Suasana Nangkula Park di Desa Kendalbulur, Kecamatan Boyolangu kemarin (27/3) agak berbeda dibanding biasanya. Di sana banyak orang-orang berpakaian adat Jawa berlalu-lalang. Baik itu yang hanya memakai udeng, baju batik, maupun busana pernikahan Jawa. Bahkan, janur warna hijau muda bertebaran di Balai Urip Iku Urup yang letaknya di ujung taman bermain itu.
Tidak berselang lama terdengar sorak-sorai. Usut punya usut, ternyata di situ ada kompetisi membuat kembar mayang dari warga Desa Kendalbulur. Perangkat pernikahan Jawa ini memang lagi krisis regenerasi, karena memang tidak mudah dalam pembuatannya dan tidak semua orang bisa. Bahkan dalam lomba pembuatan kembar mayang ini, para peserta harus berekelompok lima hingga tujuh orang tiap rukun warga (RW).
Namun, rata-rata peserta berumur 40 ke atas yang diikuti oleh kaum adam Kendalbulur. Suasana perlombaan ini berjalan dengan kompetitif, persaingan antar-RW terasa dengan melihat karya siapa yang selesai lebih dulu. Bahkan, kelompok yang selesai paling akhir sempat menerima tekanan dengan hitungan mundur oleh kelompok lain. “Ini kelompok saya awalnya tidak bisa membuat kembar mayang. Butuh tiga hari agar karya kami ini bisa jadi. Wajar saja, karena dalam proses pembuatannya butuh ketelaten tingkat tinggi,” ujar Sunari, anggota kelompok RW 3 Dusun Rongganan, Desa Kendalbulur.
Kelompoknya membutuhkan waktu 45 menit untuk merampungkan sepasang kembar mayang. Mereka dituntut bekerja sama membuat susunan janur agar dapat berdiri hingga setinggi 1 meter seperti layaknya pohon. Suasana lempar kata-kata provokatif antarkelompok tercipta, menambah persaingan semakin hidup dalam kompetisi ini.
Kelompok Sunari yang memakai pakaian merah ini ketika di akhir perlombaan diumumkan sebagai juara 2, usahanya membuahkan hasil karena kekompakan kelompoknya dan pengalaman yang dimiliki. Namun, kemenangan ini hanya untuk dapat dimanfaatkan dalam lingkungannya ketika ada hajatan pernikahan Jawa. “Meskipun juara 2, kami tidak membuka jasa pembuat kembar mayang. Kami ingin keahlian ini dapat digunakan untuk masyarakat lingkungan sekitar, agar dapat lestari.
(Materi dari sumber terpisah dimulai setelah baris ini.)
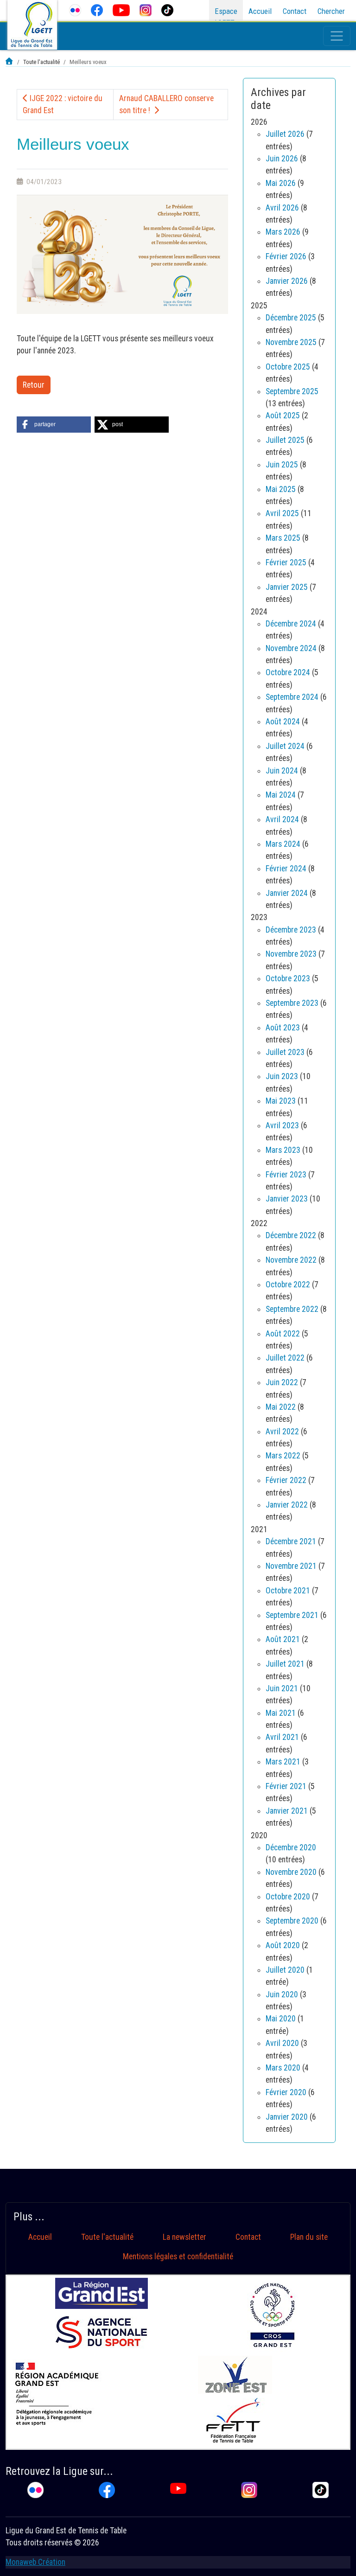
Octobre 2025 (288, 366)
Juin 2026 (282, 158)
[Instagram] (145, 10)
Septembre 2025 (292, 391)
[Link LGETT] (9, 61)
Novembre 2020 (291, 1872)
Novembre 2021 (291, 1566)
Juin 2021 (282, 1688)
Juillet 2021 (285, 1663)
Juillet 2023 (285, 1052)
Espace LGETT (226, 16)
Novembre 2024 (291, 648)
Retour (33, 385)
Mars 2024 (283, 844)
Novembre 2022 (291, 1260)
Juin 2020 (282, 1994)
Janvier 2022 (287, 1504)
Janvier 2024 (287, 893)
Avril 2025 (282, 513)
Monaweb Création (35, 2562)
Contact (294, 11)
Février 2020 (286, 2092)
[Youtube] (121, 10)
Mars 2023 (283, 1150)
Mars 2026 (283, 232)
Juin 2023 (282, 1076)
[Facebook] (97, 10)
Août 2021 (283, 1639)
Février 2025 (286, 562)
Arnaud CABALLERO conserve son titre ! (166, 104)
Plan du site (309, 2237)
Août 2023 (283, 1027)
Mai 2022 (281, 1407)
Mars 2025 (283, 538)
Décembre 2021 (291, 1541)
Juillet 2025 (285, 440)
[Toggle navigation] (336, 36)
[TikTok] (167, 10)
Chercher (331, 11)
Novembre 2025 (291, 342)
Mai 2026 (281, 183)
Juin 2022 (282, 1382)
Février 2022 (286, 1480)
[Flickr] (75, 10)
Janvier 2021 (287, 1810)
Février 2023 (286, 1174)
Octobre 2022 (288, 1284)
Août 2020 (283, 1945)
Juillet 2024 (285, 746)
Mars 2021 (283, 1761)
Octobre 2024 (288, 672)
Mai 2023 (281, 1101)
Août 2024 (283, 721)
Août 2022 (283, 1333)
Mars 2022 (283, 1455)
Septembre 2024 (292, 697)
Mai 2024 (281, 794)
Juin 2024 (282, 770)
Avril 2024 (282, 819)
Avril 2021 (282, 1737)
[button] (54, 424)
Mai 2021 (281, 1713)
Karena tidak banyak yang bisa membuat kembar mayang,” terang Sunari, ketika ditemui usai menyelesaikan kembar mayangnya.
Kemeriahan atas kemenangan perlombaan ini juga dirasakan Suwondo, salah satu anggota RW 2 Dusun Genting. Apalagi, kelompoknya dinyatakan sebagai juara 1 dalam kompetisi ini. Dia menceritakan bila rata-rata peserta kesulitan dalam membuat anyaman burung dan belalang. Memang, jika dilihat anyaman bentuk hewan tersebut harus memasukkan janur dengan rangkaian hampir mirip aslinya. Seperti belalang, yang janurnya harus terlipat masuk untuk membentuk tubuh serangga warna hijau itu.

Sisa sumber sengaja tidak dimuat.